Best Practices and Performance Tips

Best Practices and Performance Tips¶

Sort and Use Read Filtering¶

If you often read by key ranges or perform lots of logic with groups of related records, you should consider using Dask Dataframe’s shuffle. This operation ensures that all rows of a given key will be within a single partition. This is helpful for querying records on a specific key or keys such as customer IDs or session keys, as it allows Dask to skip partitions based on the partition min and max values thus avoiding reading each record. This can save a large amount of IO time and is especially helpful when using a network file system.

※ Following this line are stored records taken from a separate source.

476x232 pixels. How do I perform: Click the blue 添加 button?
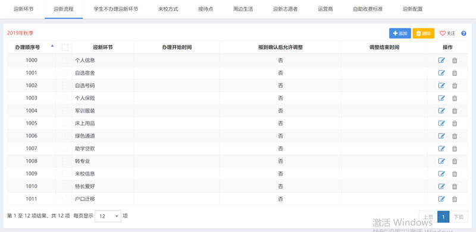tap(400, 33)
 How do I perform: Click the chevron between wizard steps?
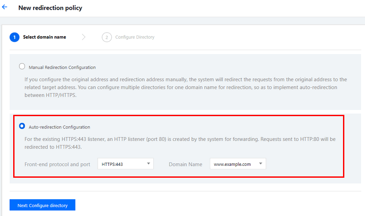(x=84, y=37)
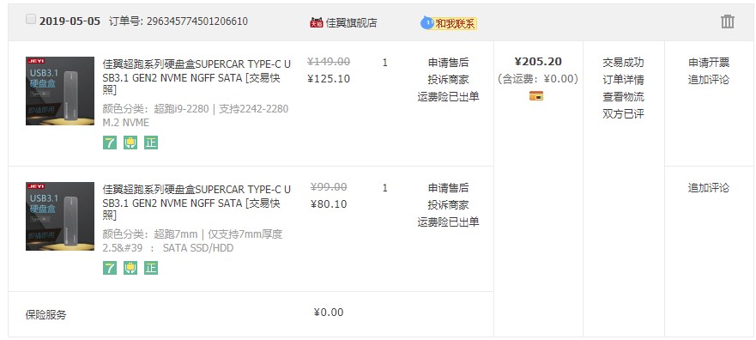Click the shield guarantee icon of second item
The image size is (756, 340).
coord(130,268)
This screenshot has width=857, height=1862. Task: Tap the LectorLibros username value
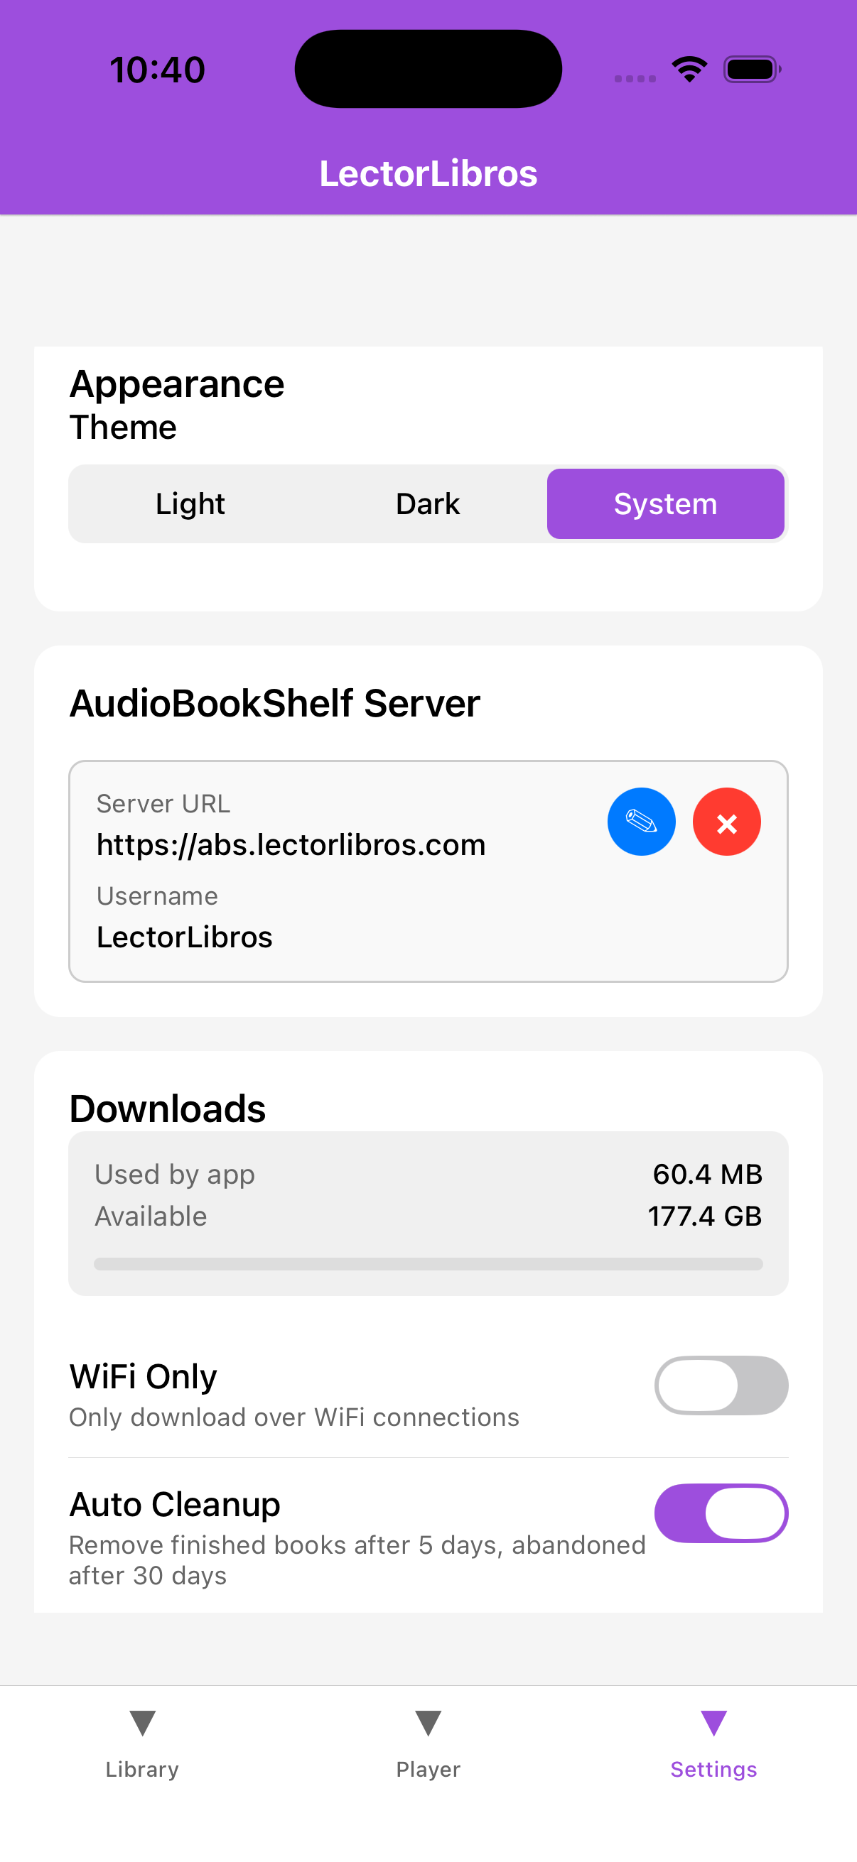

For example, querying a specific pickup time from a taxi dataset ends up returning a result with over 200 partitions as each of these partitions needs to be checked for that key.

ddf = dd.read_parquet('/data/taxi_pq_2GB', split_row_groups=False)
c.create_table('taxi_unsorted', ddf)
c.sql("select * from taxi_unsorted where DAYOFMONTH(pickup_datetime) = 15").npartitions

But, if you were to instead sort by the pickup time and use the DISTRIBUTE BY operation, which is equivalent to Dask Dataframe’s shuffle, you can reduce the number of partitions in the result to 1.

def intra_partition_sort(df, sort_keys):
    return df.sort_values(sort_keys)

c.sql("""
SELECT
    DAYOFMONTH(pickup_datetime) AS dom,
    HOUR(pickup_datetime) AS hr,
    *
FROM
    taxi_unsorted
DISTRIBUTE BY dom
""").map_partitions(intra_partition_sort, ['dom', 'hr']).to_parquet('/data/taxi_sorted')

sorted_ddf = dd.read_parquet(
    '/data/taxi_sorted',
    split_row_groups=False,
    filters=[
        [("dom", "==", 15)]
    ]
)

c.create_table("taxi_sorted", sorted_ddf)
c.sql("SELECT * FROM taxi_sorted WHERE dom = 15").npartitions

This comes with a large corresponding boost in computation speed. For example,

%%time
c.sql("SELECT COUNT(*) FROM taxi_unsorted WHERE DAYOFMONTH(pickup_datetime) = 15").compute()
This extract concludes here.